At a time when we, as a people, are struggling to find ways to use less power and make things more efficient, Prince Charles is decrying those efforts and is essentially saying that we should forgo the practical and wallow in the false insight of celebrating nature. What does that mean, exactly? Does it mean that someone should use materials that are efficient or materials that are "natural" but inefficient? How do you get to the ideal the Prince Charles is chasing? Do you hear anything rational in this statement?



It was only ever going to be possible if the bio-diversity in Nature was reduced to a much more manageable mono-culture.



Who, exactly, is out there accomplishing this? Can someone point to the corporation or the conglomerate that is turning natural biodiversity into a mono-culture? Is that in their mission statement or is that part of what their stated goals are each quarter when they file public financial disclosure statements.


This is the definition of mono-culture:



Monoculture is the agricultural saying of producing or growing one single crop over a wide area. It is widely used in modern industrial agriculture and its implementation has allowed for large harvests from minimal labor. However, monocultures can lead to the quicker spread of diseases, where a uniform crop is susceptible to a pathogen. 'Crop monoculture' is the practice of growing the same crop year after year.[1]

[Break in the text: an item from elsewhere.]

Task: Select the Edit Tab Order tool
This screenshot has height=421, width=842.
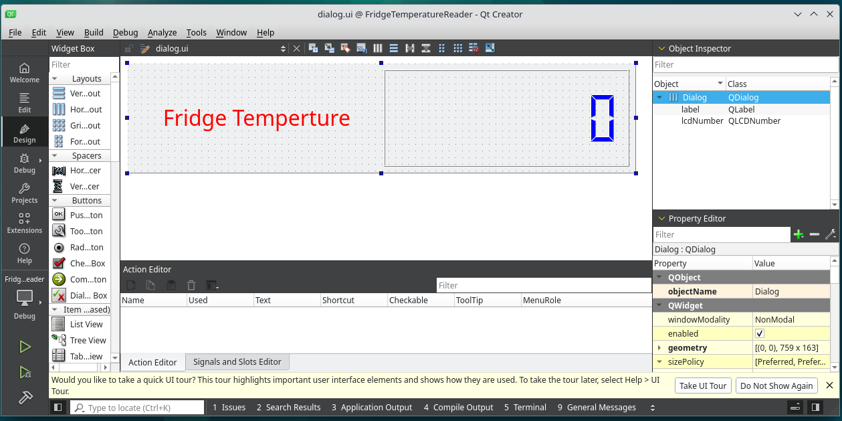Action: pyautogui.click(x=362, y=48)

The term is frequently borrowed for other uses, such as raising one species of livestock in a factory farm, or even in fields other than agriculture to describe any group dominated by a single variety, e.g. in the field of musicology to describe the dominance of the American and British music-industries in pop music, or in the field of computer science to describe a group of computers all running identical software.



While there may be mono-cultures in modern agriculture (I see no evidence here in Germany), all of nature is not being reduced to a mono-culture, thanks to the modern environmentalism movement. Environmentalism throughout the world is more than adequately fighting this notion (even in China) and continues to prevent the wholesale reduction of all biodiversity to a single plant, crop, animal, or species. We have terrible challenges on that front but equally dedicated people who are spending vast amounts of time and money to prove the Prince's theories wrong.

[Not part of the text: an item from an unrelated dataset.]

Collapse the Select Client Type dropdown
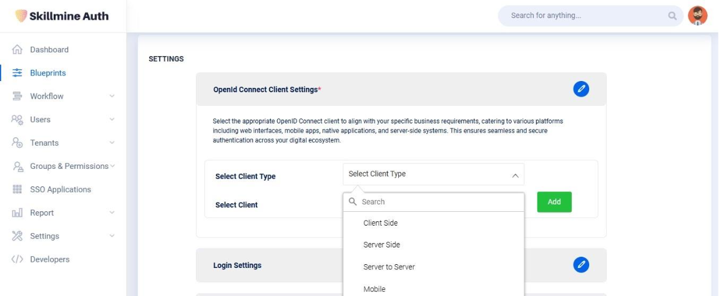The height and width of the screenshot is (296, 719). pyautogui.click(x=515, y=175)
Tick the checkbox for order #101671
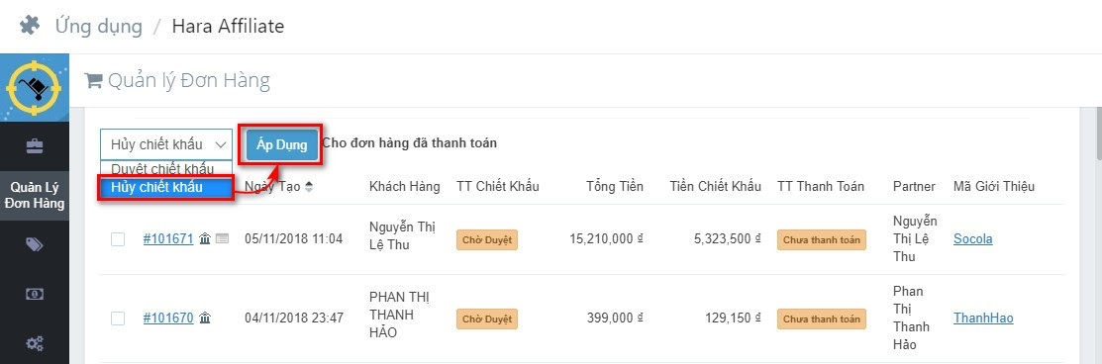The height and width of the screenshot is (364, 1102). click(x=118, y=239)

Who could possibly make money from such an endeavor? Who could reduce everything down to a "mono-culture" and turn around and churn out products from that? It's absolutely ludicrous. It's as if the Prince of Wales sees the world as if it were the grounds of Buckingham Palace with simplified order and simplified botanical specimens lovingly tendered by people he never notices. And while he has been staring absent-mindedly into a flower put there by a vast array of Royal minders and tenders, the world outside has gone on and surpassed the Empire, the Kingdom, and the reach of his limited intellect.


Anyway, the man is full of beans. Thankfully, he will not rule England for very long because the British preference for long-lived queens continues well into another century. I have no doubt that Queen Kate Middleton Windsor will be ruling in 2100, aged 118, preserved by unnatural processes and defending a biodiverse faith, glum son at her feet, waiting to become king for the last few years of his dotage.